Pentagon officials have warned that future wars will be fought using unseen weapons, like electromagnetic waves that disrupt radio communications or jam global positioning systems and drones, to cripple enemy forces. These electronic warfare capabilities operate in an invisible battle space called the electromagnetic spectrum, or EMS.
The nearly two-decade American-led campaign against insurgent groups that use relatively unsophisticated weaponry has forced the United States to deprioritize investment in this realm. Defense officials eyeing Russian offensives in Ukraine and Syria are now concerned that the U.S. military has lost its edge in countering and waging electronic warfare against near-peer adversaries.

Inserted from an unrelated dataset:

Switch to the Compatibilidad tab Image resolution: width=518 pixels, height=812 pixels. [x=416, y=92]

"[NATO does] not exercise to put forces into an EMS-contested battle space, the Russians do, and they feel they're making advances in this area that gives them an injection of confidence," Roger McDermott, a senior research fellow in war studies at King's College London, said Monday at the Center for Strategic and International Studies in Washington, D.C.

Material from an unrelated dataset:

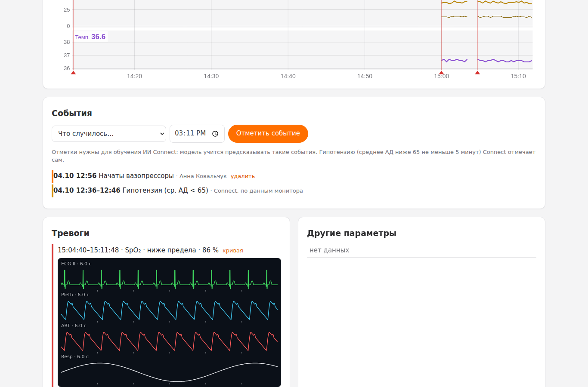Click the red triangle marker at 15:00
Screen dimensions: 588x387
(441, 73)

The Kremlin most recently demonstrated its electronic warfare capabilities earlier this month when Russian military hackers used cyberware to take out several armed drones that attacked two of its military bases in western Syria.
In Ukraine, Russia has deployed an array of hybrid tools to deny Kiev the use of information space, including advanced jamming technologies to shutdown government communications and cyber attacks against critical infrastructure.
"The Russian military for many years has regarded the EMS as a lethal space; it's only now that we're seeing a closing of the gap between the capabilities, the procurement, and their military thinking," McDermott said. "It should be no surprise for us to come to the conclusion that the Russian general staff see the EMS as a potential Russian war fighting domain."
Michael Kofman, a senior research scientist in Russian affairs at CNA, a nonprofit research institute, said in remarks at CSIS that Moscow is training in a heavily contested EMS environment under the assumption that the United States and NATO militaries will ultimately "wake up" and bolster its electronic warfare capabilities.
In a new U.S. intelligence directorate, the Joint Chiefs of Staff warned Russia and China are developing weapons capable of "severely disrupting or destroying" all American satellites in the next several years.
The Pentagon's Defense Science Board warned in March that "advances and proliferation in advanced electronic warfare … capabilities threaten our ability to maintain information superiority."
"This reality should be considered a crisis to be dealt with immediately," the board wrote.